As people continue to migrate and accelerate their relocation plans, we’ve seen favorable demographics as a key indicator for finding the best deals. We’re going through some short term bumps in the road, but there’s so much momentum in the Sun Belt markets that, mid to long term there will be renewed job growth and the influx of new residents will help insulate us from a lot of the supply wave. People want to be where the weather is good and the tax environment is friendly.

Focus on Operations

A key part of your underwriting & business plan in 2023 will be honing in on asset management and operations to make sure that these properties are performing in our are cash flowing. We’re putting an emphasis on expense discipline in an inflationary environment. We want to control our variable expenses to make sure that we’re allocating and distributing every dollar that's coming from your rent growth down to the bottom line and going directly to our investors.

Blue Lake Capital has always operated with a value add strategy. What that comes down to is simply how we manage our assets. How much income can we get out of a property, and a lot of that comes down to just simply how we’re managing it.

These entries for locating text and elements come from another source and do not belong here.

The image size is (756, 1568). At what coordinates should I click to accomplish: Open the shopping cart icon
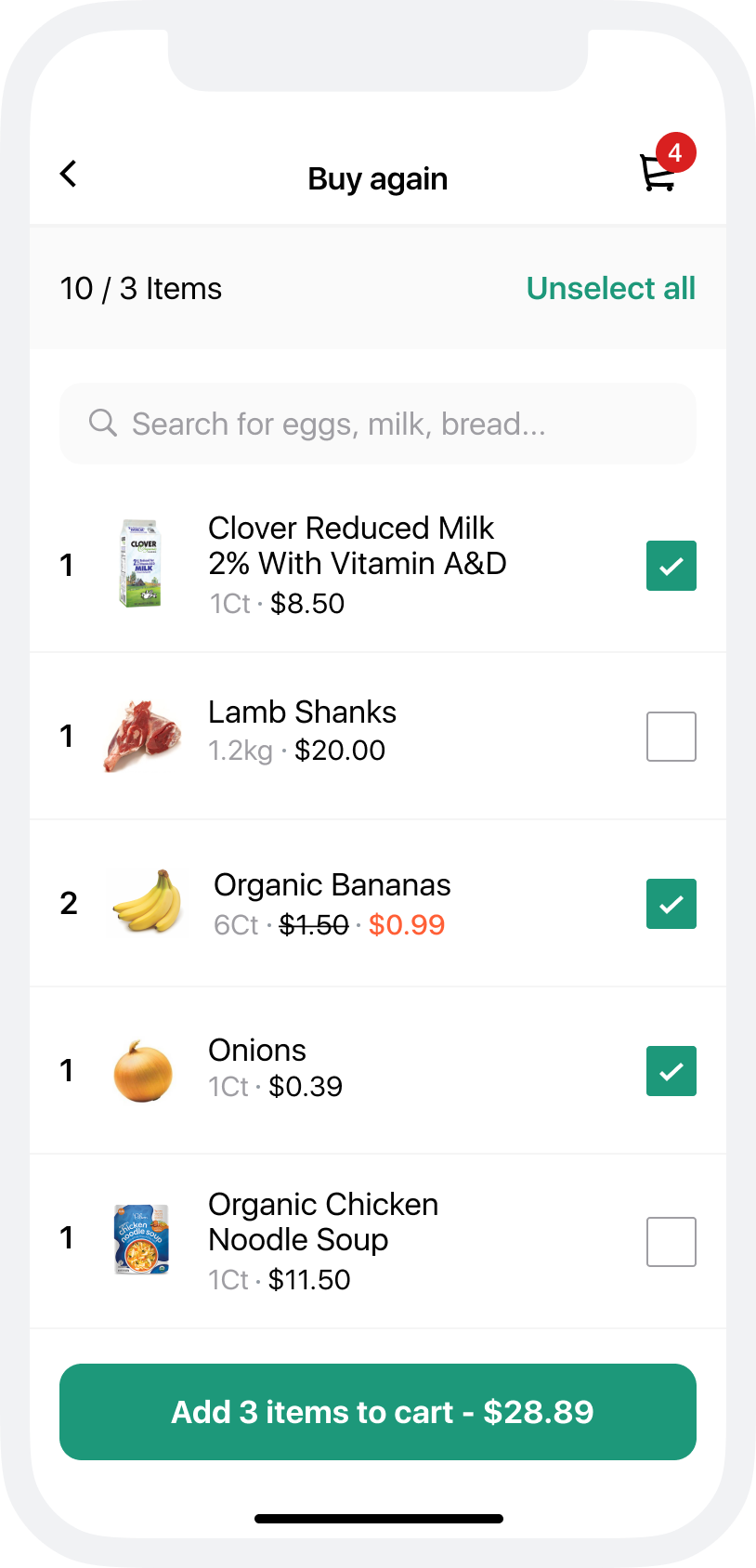(658, 175)
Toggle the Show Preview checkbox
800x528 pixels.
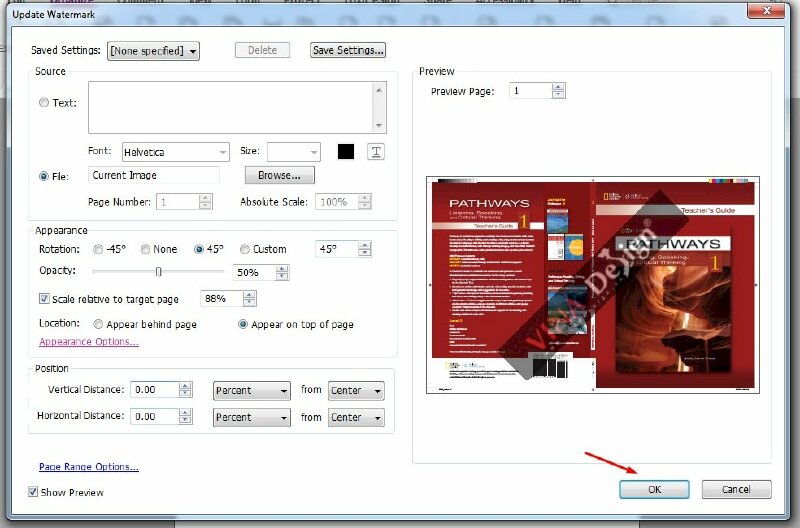[33, 492]
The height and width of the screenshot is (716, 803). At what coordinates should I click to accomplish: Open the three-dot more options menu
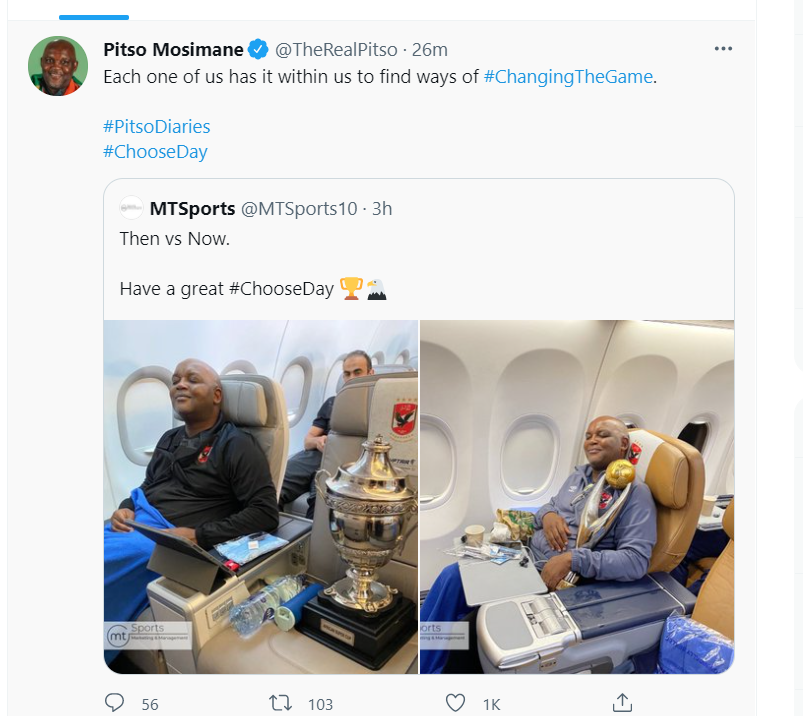click(x=723, y=49)
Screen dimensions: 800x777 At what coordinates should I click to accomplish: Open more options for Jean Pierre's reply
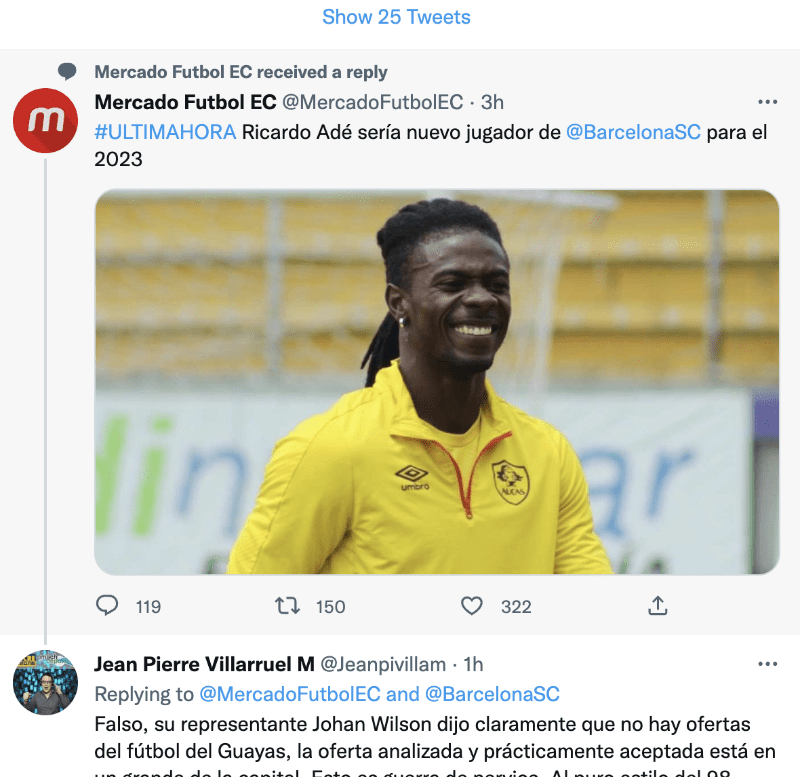[x=767, y=664]
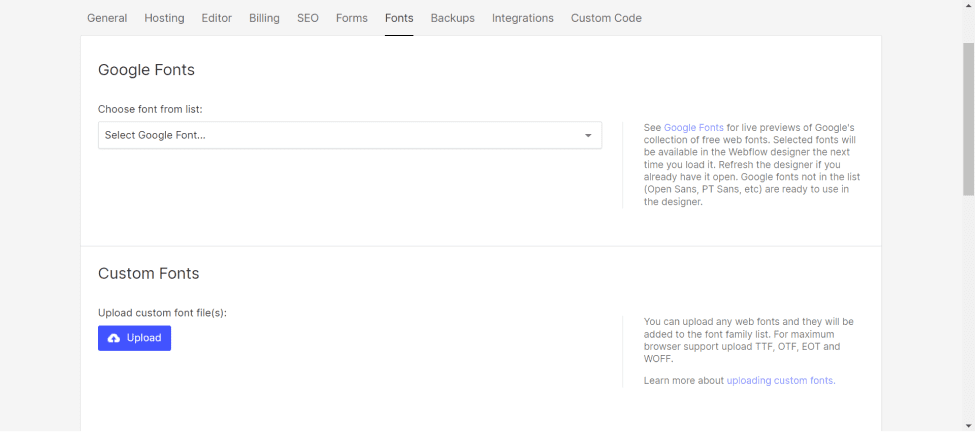Click the scrollbar up arrow
The image size is (975, 432).
click(x=968, y=6)
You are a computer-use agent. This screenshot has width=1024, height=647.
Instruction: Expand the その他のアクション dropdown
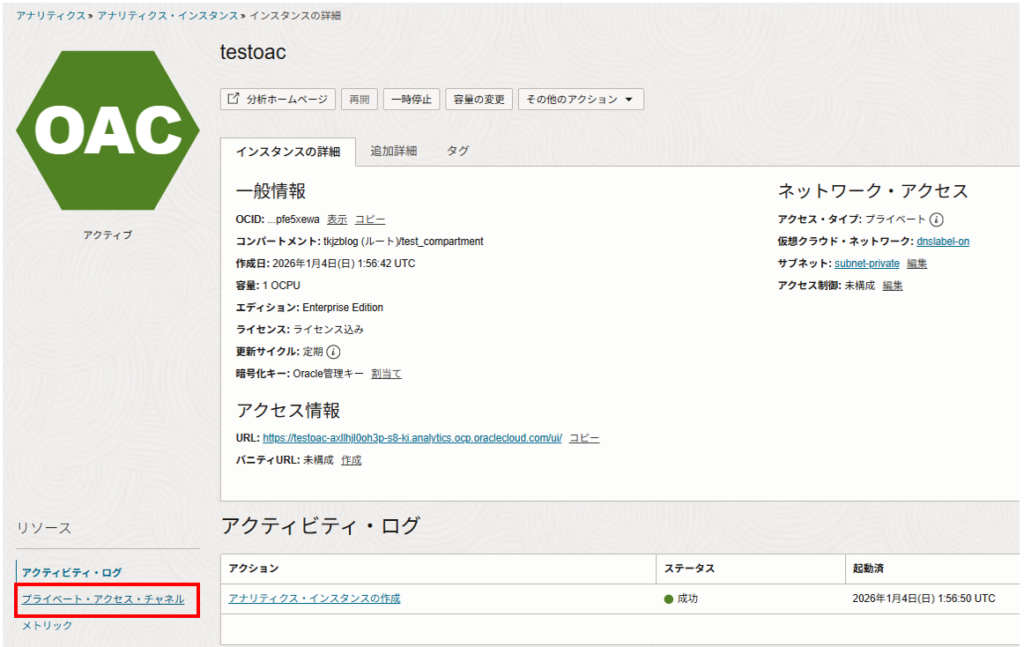[580, 99]
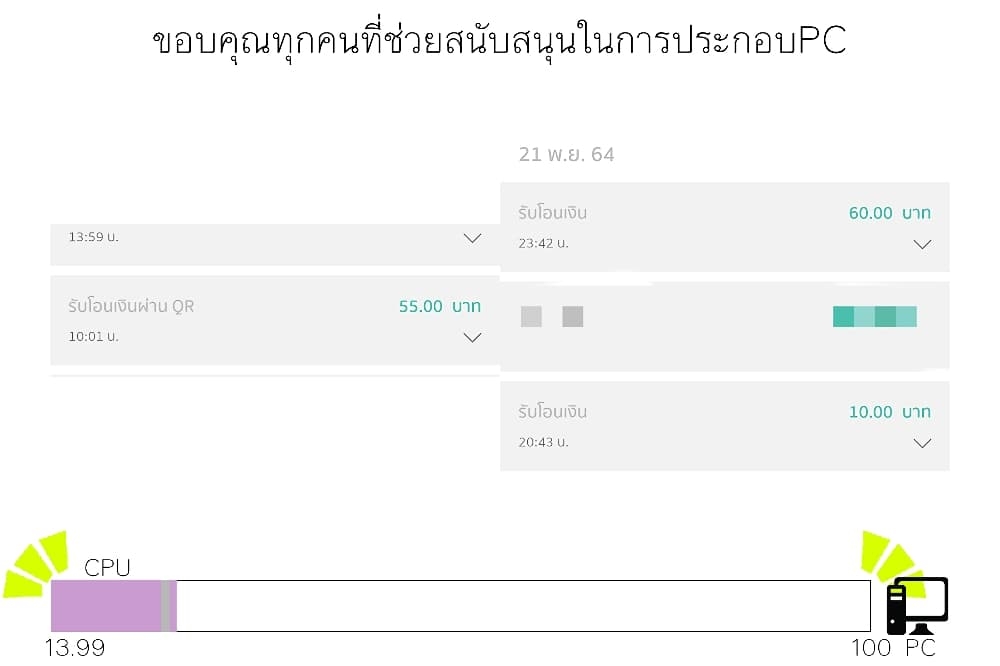Open the 10.00 baht transfer entry
The height and width of the screenshot is (666, 1000).
[724, 426]
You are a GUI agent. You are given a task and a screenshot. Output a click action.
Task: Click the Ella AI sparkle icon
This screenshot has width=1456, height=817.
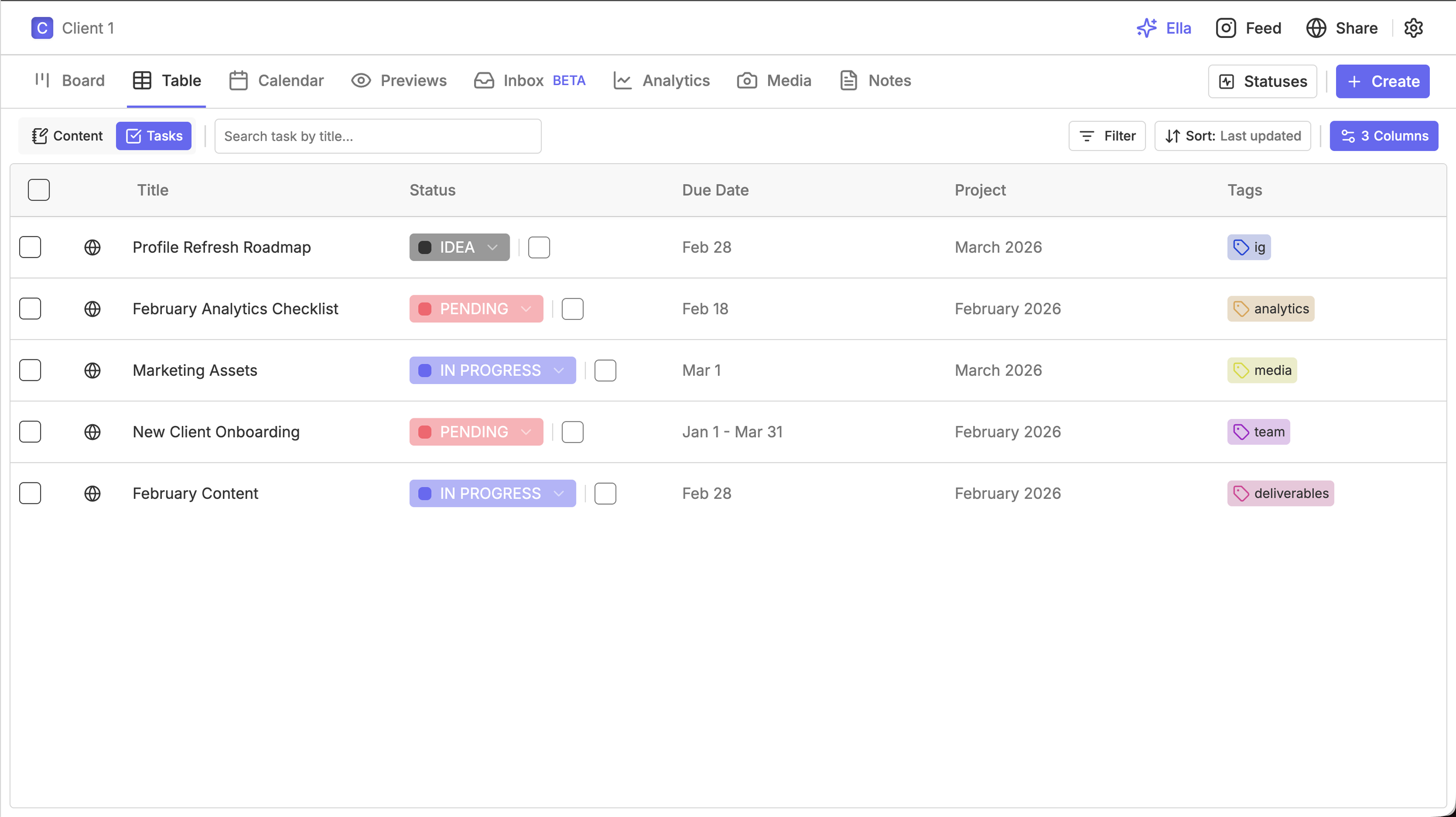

It's the simple things of operational strategy; how do we engage a prospect, looking at the resident experience to drive retention, that's what will lead to great reviews, which in turn will drive to your property.

All of these things are critical pieces that we try to analyze up front when looking at an asset. The financials speak for themselves, but we’re looking for the story about how the operations are performing.

Key Takeaways:

  • First and foremost, continue to look at the big picture. There’s a lot of volatility in rates and cash flows, so there will be some bumps, but continue to focus on the long term.

  • Stay the course with you plan and make sure your investment goals align with your expectations, but if you continue looking at the long term the appreciation is going to be there.

  • From the owner/operator side, focus on the operations. That’s going to be critical. The numbers will follow, but to really provide superior risk adjusted returns for your investor base it's all going to come down to a lot of asset management.

  • When looking at acquisitions, it all depends on how you buy the property. You want to make sure to do your due diligence. Be conservative with your underwriting and make sure that you don't forget about honing in the operational structure and the expense load more specifically.

At the end of the day, we feel that market volatility is likely to be with us for some time, but we plan on staying the course and focusing on strong fundamentals.

As always, Be Bold, Be Great, and Keep Pushing Forward.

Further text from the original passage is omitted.